> [TASK STATEMENT]
Exact reproduction, images excluded: write out the records below.

> [INPUT DATA]
Start of Block

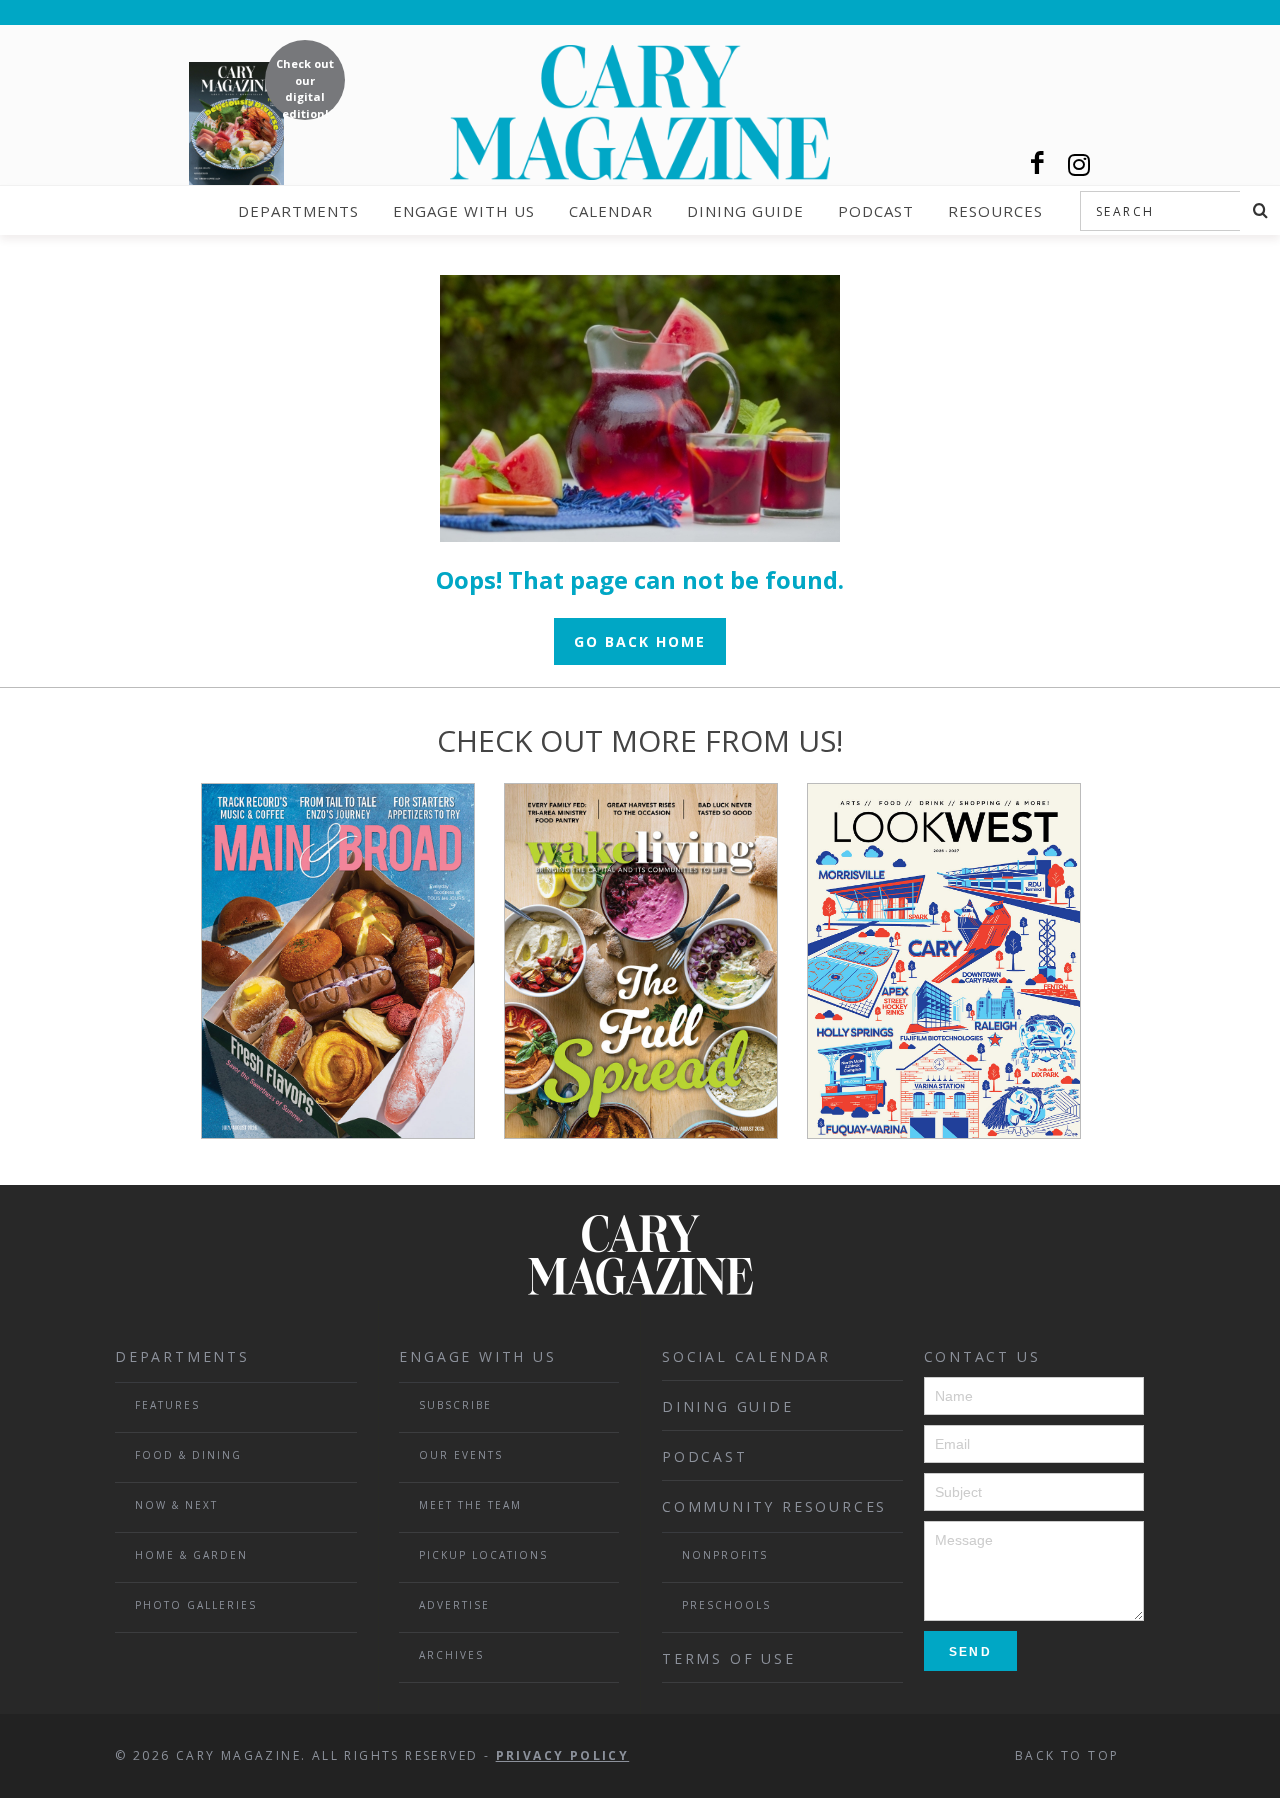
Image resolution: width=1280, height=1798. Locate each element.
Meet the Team (470, 1505)
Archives (451, 1655)
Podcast (876, 211)
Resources (995, 211)
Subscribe (455, 1405)
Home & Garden (191, 1555)
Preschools (726, 1605)
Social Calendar (746, 1356)
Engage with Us (464, 211)
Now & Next (176, 1505)
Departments (298, 211)
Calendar (611, 211)
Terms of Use (729, 1658)
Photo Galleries (196, 1605)
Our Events (461, 1455)
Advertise (454, 1605)
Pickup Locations (483, 1555)
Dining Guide (745, 211)
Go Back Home (640, 641)
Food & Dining (188, 1455)
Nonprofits (725, 1555)
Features (167, 1405)
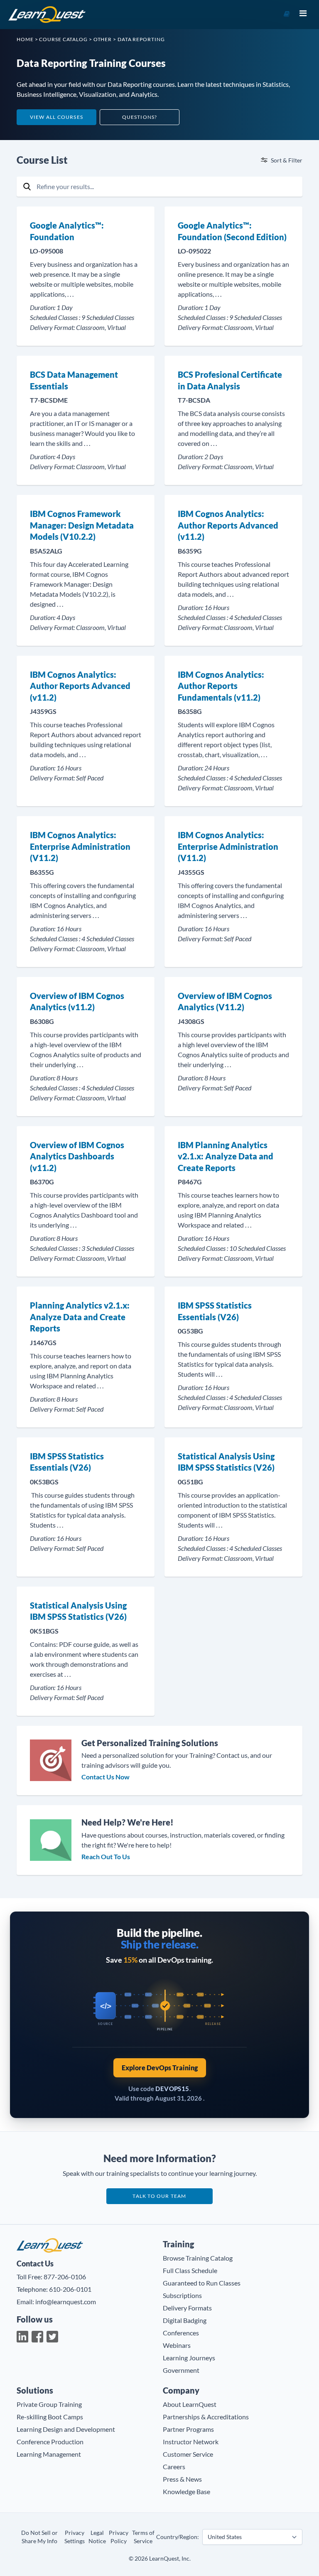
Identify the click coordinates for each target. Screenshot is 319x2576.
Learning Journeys (189, 2358)
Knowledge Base (186, 2491)
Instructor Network (190, 2442)
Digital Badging (184, 2320)
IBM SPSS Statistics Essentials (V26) (215, 1311)
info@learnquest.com (65, 2301)
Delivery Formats (187, 2308)
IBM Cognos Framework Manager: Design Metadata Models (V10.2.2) (82, 525)
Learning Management (49, 2454)
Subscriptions (182, 2295)
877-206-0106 (65, 2277)
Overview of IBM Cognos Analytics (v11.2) (77, 1001)
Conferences (181, 2333)
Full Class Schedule (190, 2270)
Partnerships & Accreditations (206, 2417)
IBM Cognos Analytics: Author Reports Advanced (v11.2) (228, 525)
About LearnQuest (189, 2404)
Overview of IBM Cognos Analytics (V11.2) (225, 1001)
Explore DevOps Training (160, 2068)
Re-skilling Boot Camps (50, 2417)
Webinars (177, 2345)
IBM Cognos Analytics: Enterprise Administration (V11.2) (80, 846)
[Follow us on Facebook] (37, 2336)
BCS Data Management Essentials (74, 380)
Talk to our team (159, 2196)
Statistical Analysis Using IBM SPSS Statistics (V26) (226, 1462)
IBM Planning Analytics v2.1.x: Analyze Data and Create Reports (225, 1156)
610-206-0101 (70, 2289)
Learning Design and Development (66, 2429)
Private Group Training (49, 2404)
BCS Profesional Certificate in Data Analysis (230, 380)
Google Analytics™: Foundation (67, 231)
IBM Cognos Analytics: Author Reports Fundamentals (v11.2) (221, 685)
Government (181, 2370)
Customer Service (188, 2454)
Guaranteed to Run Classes (201, 2283)
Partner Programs (188, 2429)
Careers (174, 2466)
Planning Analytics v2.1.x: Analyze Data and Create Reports (80, 1316)
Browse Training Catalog (198, 2258)
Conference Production (50, 2442)
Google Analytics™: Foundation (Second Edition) (232, 231)
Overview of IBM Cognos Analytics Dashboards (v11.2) (77, 1156)
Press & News (182, 2479)
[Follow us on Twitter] (52, 2336)
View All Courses (56, 117)
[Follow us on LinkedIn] (22, 2336)
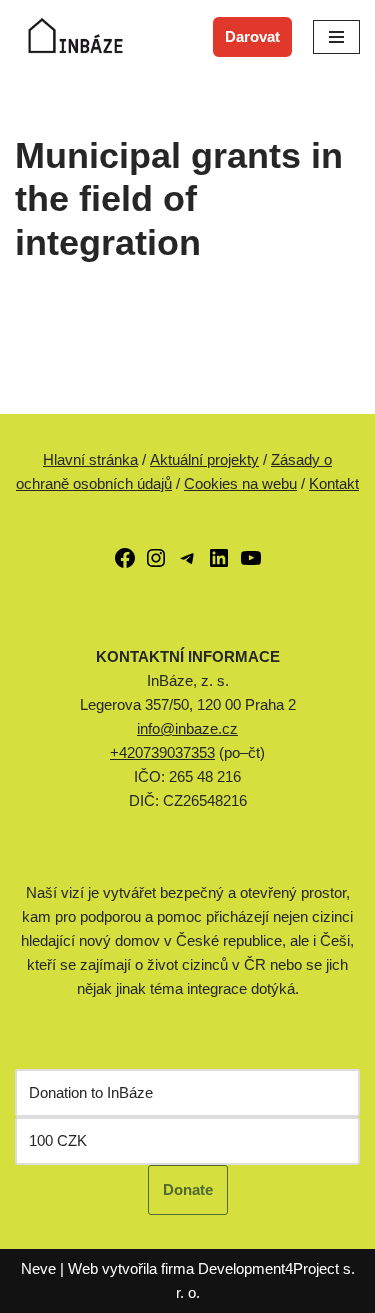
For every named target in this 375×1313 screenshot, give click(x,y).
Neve (38, 1268)
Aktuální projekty (204, 459)
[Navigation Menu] (336, 37)
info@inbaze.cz (187, 728)
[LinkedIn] (219, 564)
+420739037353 (162, 752)
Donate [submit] (188, 1189)
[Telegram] (188, 564)
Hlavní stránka (90, 459)
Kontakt (334, 483)
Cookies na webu (240, 483)
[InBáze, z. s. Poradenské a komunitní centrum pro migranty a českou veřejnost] (75, 37)
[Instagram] (156, 564)
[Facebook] (125, 564)
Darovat (252, 36)
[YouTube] (251, 564)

End of Block

> [RESULT]
Image resolution: width=1280, height=1798. Locate each element.
Meet the Team (470, 1505)
Archives (451, 1655)
Podcast (876, 211)
Resources (995, 211)
Subscribe (455, 1405)
Home & Garden (191, 1555)
Preschools (726, 1605)
Social Calendar (746, 1356)
Engage with Us (464, 211)
Now & Next (176, 1505)
Departments (298, 211)
Calendar (611, 211)
Terms of Use (729, 1658)
Photo Galleries (196, 1605)
Our Events (461, 1455)
Advertise (454, 1605)
Pickup Locations (483, 1555)
Dining Guide (745, 211)
Go Back Home (640, 641)
Food & Dining (188, 1455)
Nonprofits (725, 1555)
Features (167, 1405)
Identify the click coordinates for each target. Screenshot is 319x2576.
Learning Journeys (189, 2358)
Knowledge Base (186, 2491)
Instructor Network (190, 2442)
Digital Badging (184, 2320)
IBM SPSS Statistics Essentials (V26) (215, 1311)
info@learnquest.com (65, 2301)
Delivery Formats (187, 2308)
IBM Cognos Framework Manager: Design Metadata Models (V10.2.2) (82, 525)
Learning Management (49, 2454)
Subscriptions (182, 2295)
877-206-0106 (65, 2277)
Overview of IBM Cognos Analytics (v11.2) (77, 1001)
Conferences (181, 2333)
Full Class Schedule (190, 2270)
Partnerships & Accreditations (206, 2417)
IBM Cognos Analytics: Author Reports Advanced (v11.2) (228, 525)
About LearnQuest (189, 2404)
Overview of IBM Cognos Analytics (V11.2) (225, 1001)
Explore DevOps Training (160, 2068)
Re-skilling Boot Camps (50, 2417)
Webinars (177, 2345)
IBM Cognos Analytics: Enterprise Administration (V11.2) (80, 846)
[Follow us on Facebook] (37, 2336)
BCS Data Management Essentials (74, 380)
Talk to our team (159, 2196)
Statistical Analysis Using IBM SPSS Statistics (V26) (226, 1462)
IBM Planning Analytics v2.1.x: Analyze Data and Create Reports (225, 1156)
610-206-0101 (70, 2289)
Learning Design and Development (66, 2429)
Private Group Training (49, 2404)
BCS Profesional Certificate in Data Analysis (230, 380)
Google Analytics™: Foundation (67, 231)
IBM Cognos Analytics: Author Reports Fundamentals (v11.2) (221, 685)
Government (181, 2370)
Customer Service (188, 2454)
Guaranteed to Run Classes (201, 2283)
Partner Programs (188, 2429)
Careers (174, 2466)
Planning Analytics v2.1.x: Analyze Data and Create Reports (80, 1316)
Browse Training Catalog (198, 2258)
Conference Production (50, 2442)
Google Analytics™: Foundation (Second Edition) (232, 231)
Overview of IBM Cognos Analytics Dashboards (v11.2) (77, 1156)
Press & News (182, 2479)
[Follow us on Twitter] (52, 2336)
View All Courses (56, 117)
[Follow us on LinkedIn] (22, 2336)
For every named target in this 375×1313 screenshot, give click(x,y).
Neve (38, 1268)
Aktuální projekty (204, 459)
[Navigation Menu] (336, 37)
info@inbaze.cz (187, 728)
[LinkedIn] (219, 564)
+420739037353 (162, 752)
Donate [submit] (188, 1189)
[Telegram] (188, 564)
Hlavní stránka (90, 459)
Kontakt (334, 483)
Cookies na webu (240, 483)
[InBáze, z. s. Poradenské a komunitní centrum pro migranty a českou veřejnost] (75, 37)
[Instagram] (156, 564)
[Facebook] (125, 564)
Darovat (252, 36)
[YouTube] (251, 564)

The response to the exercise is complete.